The Incarnation of the Son of God
“\[Christ\] made himself nothing, taking the form of a servant, being born in the likeness of men. And being found in human form, he humbled himself by becoming obedient to the point of death, even death on a cross.”
Matthew 20:20–28 demonstrates that first-century inhabitants of the Roman Empire understood the proclivity for people in power to use their position for their own gain. Back then, despotic rulers commonly used their already privileged status to grant themselves even greater advantages and to seek their own ends at the expense of others. Our Savior’s words in this passage show us that such rulers are not models for leadership, especially for the Christian. Moreover, Philippians 2:5–11 tells us that Jesus Himself exemplifies Christian service.

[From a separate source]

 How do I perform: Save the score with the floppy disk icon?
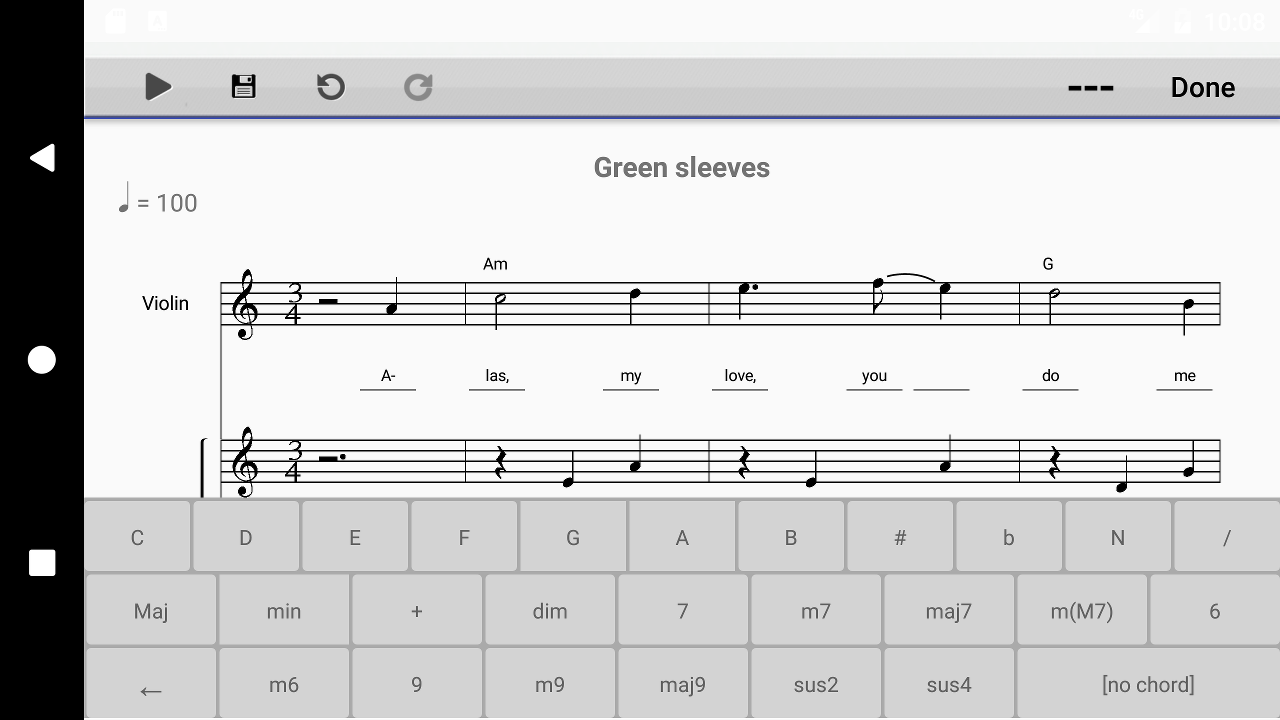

Although the Son of God possesses the highest dignity, worth, and glory because He shares fully in the one essence of God Almighty, He “did not count equality with God a thing to be grasped” (v. 6). That is to say, the Son, before His incarnation, did not see His status as an excuse to seek His own ends at the expense of serving others. On the contrary, His equality with God motivated Him to make Himself “nothing” and come to earth in the likeness of man to meet the needs of His people (vv. 7–8). This is a reference to His incarnation, the second person of the triune God taking to Himself a human nature in the person of Christ Jesus (John 1:14). Adding to Himself all that is essential to humanity, the Son of God walked the earth as the God-man Jesus Christ in order to meet our deepest need — nothing less than perfect atonement for our sin, that we might be reconciled to our most holy Creator (Rom. 3:21–26). In so doing, He provided the clearest revelation of who God is as One whose very disposition is to go to the ultimate lengths to benefit His people.
Christ’s existence as true God and true man, as well as the reality of the transcendent Lord of glory entering into history to save His people, are both profound mysteries. What we do know is that, against those who would espouse a “kenotic Christology,” the Son did not give up any of the attributes that are essential to deity in the incarnation. Instead, He manifested the form of God in the likeness of humanity. Augustine wrote, “He is said to have ‘emptied himself’ in no other way than by taking the form of a servant, not by losing the form of God. For that nature by which he is equal to the Father in the form of God remained immutable while he took our mutable nature” (ACCNT 8, p. 231).
Coram Deo
Advocates of a kenotic Christology say the Son of God set aside certain divine attributes when He became incarnate. Such is impossible, for then He would not be fully God and could not save us. John Calvin comments, “Christ, indeed, could not divest himself of Godhead; but he kept it concealed for a time, that it might not be seen, under the weakness of the flesh. Hence he laid aside his glory in the view of men, not by lessening it, but by concealing it.”